* [PASSAGE SHOWN]

⟨

For example, as shown in process 1000 of FIG. 10, a server may access historical search data 136 at block 1010. The server also accesses the entity information 138 at block 1020. The server then selects a possible chain business title, for example identified by reviewing the entity information 138 for business entries with the same titles or categories or selecting a title of a predetermined list, at block 1030. The server may review the entity information 138 to determine a number N of businesses (and the businesses themselves) where each of the businesses is associated with the selected title at block 1040. The server then determines from the historical search data, the number L of unique geographical queries (map searches) including the selected title at block 1050. The server then compares the ratio of the number of locations to number of businesses to (L/N) to a location threshold value at block 1060. If the location threshold is greater than the ratio, the server determines that the title is a non-chain business and designates the title and associated entity information as a non-chain business at block 1070. If the location threshold is less than or equal to the ratio, the server determines that the title is a chain business and designates the title and associated entity information as a chain business at block 1080.
In another example, mentioned above, the “localness” score may be used to filter general terms from the list of perceived chain businesses. For example, queries with a higher localness score, or a score above a particular threshold value, may indicate that the query terms include a title which may be a chain business. By identifying search queries with a low localness score, the server may reject shared titles which are actually common terms such as “MySpace” or “Yahoo”. These queries may be issued very frequently in web searches but only rarely in web searches.
Process 1100 of FIG. 11 illustrates one example of localness scores. As shown in FIG. 11, the server accesses the historical search data 136 at block 1110. The server also accesses the entity information 138 at block 1120. The server then selects a possible chain business title at block 1130. The server identifies queries of the historical search data based on the selected title and generates a value V (localness score) based on the ratio of the number of map queries including the title to the number of web queries including the title at block 1130. The server then compares the value V to a localness threshold value at block 1150. If the localness threshold is greater than the value V, the server determines that the title is a non-chain business and designates the title and associated entity information as a non-chain business at block 1160. If the localness threshold is less than or equal to the value V, the server determines that the title is a chain business and designates the title and associated entity information as a chain business at block 1170.
In a further example, the server may filter the list of perceived chain businesses with titles which also appear in category names. For example, some category names may actually be valid titles, such as a provider category “Ikea”. In order to remedy this problem, the server may compare how often a term or phrase appears in a category to how often the term or phrase appears in listing titles. The server may reject the term or phrase if the ratio of the category occurrence frequency to the title occurrence frequency is above a chosen threshold. Consider the threshold ratio is 1.2. If a term appeared more than 1.2 times as often in the category versus the title, the term may be considered a category term, and not a valid chain name. Similarly if the term appeared less than 1.2 times as often as the category versus the title, the term may be considered a chain business.
In one example, the server may consider the number of times that a particular name appears in the title of a listing versus the number of time the same name appears in the category of a listing. The term “flowers” may appear in the title of 81 business listings, but may appear in the category of 2705 business listings. Thus, the ratio of category appearances to title appearances may be 2705/51 or 53.0. If the threshold ratio is 1.2, the term flowers may be considered a category term as opposed to a chain business. The term “Ikea” may appear in 35 titles of the business listings, but may only appear in 8 categories. Thus, the ratio may be 8/35, or 0.22. Since this is less than 1.2, the term “Ikea” may be considered a chain business. Accordingly, the server may filter the term “flowers” but not the term “Ikea.”

⟩

* [SOURCE MATERIAL]
⟨

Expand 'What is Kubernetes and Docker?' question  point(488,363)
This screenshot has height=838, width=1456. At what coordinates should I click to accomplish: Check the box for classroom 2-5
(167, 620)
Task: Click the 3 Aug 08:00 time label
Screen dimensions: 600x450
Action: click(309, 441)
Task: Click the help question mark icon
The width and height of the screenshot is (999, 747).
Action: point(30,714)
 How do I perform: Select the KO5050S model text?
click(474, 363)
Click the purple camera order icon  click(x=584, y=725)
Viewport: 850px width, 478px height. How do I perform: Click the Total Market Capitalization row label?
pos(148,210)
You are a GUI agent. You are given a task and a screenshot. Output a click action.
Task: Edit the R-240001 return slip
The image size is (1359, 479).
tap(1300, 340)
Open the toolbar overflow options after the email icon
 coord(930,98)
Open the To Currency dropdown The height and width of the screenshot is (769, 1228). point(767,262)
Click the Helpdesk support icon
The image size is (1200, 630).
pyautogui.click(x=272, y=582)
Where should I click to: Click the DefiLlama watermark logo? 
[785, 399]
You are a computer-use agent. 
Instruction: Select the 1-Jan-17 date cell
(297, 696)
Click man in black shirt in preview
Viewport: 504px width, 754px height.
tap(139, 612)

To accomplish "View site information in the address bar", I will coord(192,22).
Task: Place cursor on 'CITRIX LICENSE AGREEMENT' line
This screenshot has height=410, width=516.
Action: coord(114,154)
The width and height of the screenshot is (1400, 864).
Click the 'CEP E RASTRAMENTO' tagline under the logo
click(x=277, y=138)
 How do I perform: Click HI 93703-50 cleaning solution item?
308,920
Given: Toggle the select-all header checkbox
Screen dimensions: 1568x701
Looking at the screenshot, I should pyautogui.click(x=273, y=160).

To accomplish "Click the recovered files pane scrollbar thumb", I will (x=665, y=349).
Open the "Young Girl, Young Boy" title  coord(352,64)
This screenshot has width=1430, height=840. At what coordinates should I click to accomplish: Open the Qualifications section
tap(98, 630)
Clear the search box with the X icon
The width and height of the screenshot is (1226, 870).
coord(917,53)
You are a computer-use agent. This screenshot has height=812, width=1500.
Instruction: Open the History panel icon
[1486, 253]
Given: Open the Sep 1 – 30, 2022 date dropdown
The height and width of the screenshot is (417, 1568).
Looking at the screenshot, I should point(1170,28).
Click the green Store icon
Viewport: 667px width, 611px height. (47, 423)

⟩

* [WRITTEN REQUEST 1]
Rewrite the paragraph of the chain-business passage that begins "For example, as shown in process 1000" as a short list of steps, keeping its main facts.
* [WRITTEN REQUEST 2]
Tally the lines in the records that contain the string "dropdown", with case counting. Reply with the number alone.

* [EXERCISE RESULT 1]
- The server accesses historical search data 136 (block 1010) and entity information 138 (block 1020).
- It selects a possible chain business title, for example by reviewing the entity information for business entries with the same titles or categories, or by choosing a title from a predetermined list (block 1030).
- From the entity information, it determines the number N of businesses associated with the selected title, and the businesses themselves (block 1040).
- From the historical search data, it determines the number L of unique geographical queries (map searches) that include the title (block 1050).
- It compares the ratio L/N to a location threshold value (block 1060).
- If the threshold is greater than the ratio, it designates the title and associated entity information as a non-chain business (block 1070). If the threshold is less than or equal to the ratio, it designates them as a chain business (block 1080).

* [EXERCISE RESULT 2]
2